Saved entries
——————————

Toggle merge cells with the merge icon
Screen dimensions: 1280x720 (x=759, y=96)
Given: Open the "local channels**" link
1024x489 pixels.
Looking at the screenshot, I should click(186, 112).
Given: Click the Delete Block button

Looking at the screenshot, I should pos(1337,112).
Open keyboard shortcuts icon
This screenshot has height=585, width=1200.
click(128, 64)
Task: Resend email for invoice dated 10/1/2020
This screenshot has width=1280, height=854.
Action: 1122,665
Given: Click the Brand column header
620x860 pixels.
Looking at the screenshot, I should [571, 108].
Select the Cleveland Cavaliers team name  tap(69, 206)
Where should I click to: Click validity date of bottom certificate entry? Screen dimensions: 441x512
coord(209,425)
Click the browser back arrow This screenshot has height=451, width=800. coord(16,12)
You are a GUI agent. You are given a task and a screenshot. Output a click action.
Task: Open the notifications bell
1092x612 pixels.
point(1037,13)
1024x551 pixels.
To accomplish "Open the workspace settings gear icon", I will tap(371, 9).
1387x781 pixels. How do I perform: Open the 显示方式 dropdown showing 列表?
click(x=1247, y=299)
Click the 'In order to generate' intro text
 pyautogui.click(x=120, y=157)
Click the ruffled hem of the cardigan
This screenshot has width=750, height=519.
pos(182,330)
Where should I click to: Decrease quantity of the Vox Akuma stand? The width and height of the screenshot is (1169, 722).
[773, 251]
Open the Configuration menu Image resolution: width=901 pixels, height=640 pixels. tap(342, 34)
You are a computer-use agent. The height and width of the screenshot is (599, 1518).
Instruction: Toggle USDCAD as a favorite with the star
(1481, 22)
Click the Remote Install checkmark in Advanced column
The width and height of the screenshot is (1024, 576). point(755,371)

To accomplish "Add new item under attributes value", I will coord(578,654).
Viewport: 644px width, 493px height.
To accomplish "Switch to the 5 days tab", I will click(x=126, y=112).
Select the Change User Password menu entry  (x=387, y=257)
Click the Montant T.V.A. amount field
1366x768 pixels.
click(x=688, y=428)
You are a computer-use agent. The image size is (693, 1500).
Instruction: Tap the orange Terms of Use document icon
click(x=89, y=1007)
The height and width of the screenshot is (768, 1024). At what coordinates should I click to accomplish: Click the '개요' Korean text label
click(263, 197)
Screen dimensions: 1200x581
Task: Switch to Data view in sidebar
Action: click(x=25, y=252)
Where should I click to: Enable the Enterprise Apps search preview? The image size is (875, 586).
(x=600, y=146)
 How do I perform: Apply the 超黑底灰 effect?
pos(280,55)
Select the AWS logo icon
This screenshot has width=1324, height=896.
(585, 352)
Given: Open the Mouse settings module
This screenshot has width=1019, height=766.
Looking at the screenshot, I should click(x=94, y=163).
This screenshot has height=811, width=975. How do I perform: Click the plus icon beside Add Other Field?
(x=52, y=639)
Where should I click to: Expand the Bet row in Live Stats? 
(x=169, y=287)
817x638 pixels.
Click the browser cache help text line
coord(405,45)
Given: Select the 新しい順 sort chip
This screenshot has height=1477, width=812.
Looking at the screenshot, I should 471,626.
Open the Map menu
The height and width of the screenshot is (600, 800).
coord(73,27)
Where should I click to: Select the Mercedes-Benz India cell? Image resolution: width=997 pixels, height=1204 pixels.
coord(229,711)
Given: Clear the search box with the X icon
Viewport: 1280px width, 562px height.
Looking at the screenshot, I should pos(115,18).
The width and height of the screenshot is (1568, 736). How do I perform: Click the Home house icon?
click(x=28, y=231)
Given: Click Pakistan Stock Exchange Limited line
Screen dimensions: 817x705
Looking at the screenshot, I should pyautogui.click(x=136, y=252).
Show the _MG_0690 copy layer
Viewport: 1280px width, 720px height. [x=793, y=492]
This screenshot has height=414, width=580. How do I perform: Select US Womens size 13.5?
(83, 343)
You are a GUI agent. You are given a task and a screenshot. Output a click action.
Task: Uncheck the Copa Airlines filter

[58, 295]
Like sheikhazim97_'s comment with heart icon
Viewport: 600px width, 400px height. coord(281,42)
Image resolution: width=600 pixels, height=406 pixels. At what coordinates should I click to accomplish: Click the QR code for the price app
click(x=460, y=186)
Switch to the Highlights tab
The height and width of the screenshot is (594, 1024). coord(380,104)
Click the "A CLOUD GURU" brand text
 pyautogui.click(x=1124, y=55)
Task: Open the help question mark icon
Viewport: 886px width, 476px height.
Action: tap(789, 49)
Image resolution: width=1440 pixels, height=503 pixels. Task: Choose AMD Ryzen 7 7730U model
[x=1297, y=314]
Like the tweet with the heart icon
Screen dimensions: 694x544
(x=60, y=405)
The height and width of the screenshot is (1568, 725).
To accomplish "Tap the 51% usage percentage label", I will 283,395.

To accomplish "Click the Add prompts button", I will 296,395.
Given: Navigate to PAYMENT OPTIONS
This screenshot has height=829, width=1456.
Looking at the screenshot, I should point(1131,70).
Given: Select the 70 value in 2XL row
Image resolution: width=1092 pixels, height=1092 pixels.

——————————

(Assignment): No line before the one containing "This screenshot has height=1477, width=812." belongs in the answer; give again exactly that line and all lines after it through the end of the data.

(Finished exercise):
This screenshot has height=1477, width=812.
Looking at the screenshot, I should 471,626.
Open the Map menu
The height and width of the screenshot is (600, 800).
coord(73,27)
Where should I click to: Select the Mercedes-Benz India cell? Image resolution: width=997 pixels, height=1204 pixels.
coord(229,711)
Given: Clear the search box with the X icon
Viewport: 1280px width, 562px height.
Looking at the screenshot, I should pos(115,18).
The width and height of the screenshot is (1568, 736). How do I perform: Click the Home house icon?
click(x=28, y=231)
Given: Click Pakistan Stock Exchange Limited line
Screen dimensions: 817x705
Looking at the screenshot, I should pyautogui.click(x=136, y=252).
Show the _MG_0690 copy layer
Viewport: 1280px width, 720px height. [x=793, y=492]
This screenshot has height=414, width=580. How do I perform: Select US Womens size 13.5?
(83, 343)
You are a GUI agent. You are given a task and a screenshot. Output a click action.
Task: Uncheck the Copa Airlines filter

[58, 295]
Like sheikhazim97_'s comment with heart icon
Viewport: 600px width, 400px height. coord(281,42)
Image resolution: width=600 pixels, height=406 pixels. At what coordinates should I click to accomplish: Click the QR code for the price app
click(x=460, y=186)
Switch to the Highlights tab
The height and width of the screenshot is (594, 1024). coord(380,104)
Click the "A CLOUD GURU" brand text
 pyautogui.click(x=1124, y=55)
Task: Open the help question mark icon
Viewport: 886px width, 476px height.
Action: tap(789, 49)
Image resolution: width=1440 pixels, height=503 pixels. Task: Choose AMD Ryzen 7 7730U model
[x=1297, y=314]
Like the tweet with the heart icon
Screen dimensions: 694x544
(x=60, y=405)
The height and width of the screenshot is (1568, 725).
To accomplish "Tap the 51% usage percentage label", I will 283,395.

To accomplish "Click the Add prompts button", I will 296,395.
Given: Navigate to PAYMENT OPTIONS
This screenshot has height=829, width=1456.
Looking at the screenshot, I should point(1131,70).
Given: Select the 70 value in 2XL row
Image resolution: width=1092 pixels, height=1092 pixels.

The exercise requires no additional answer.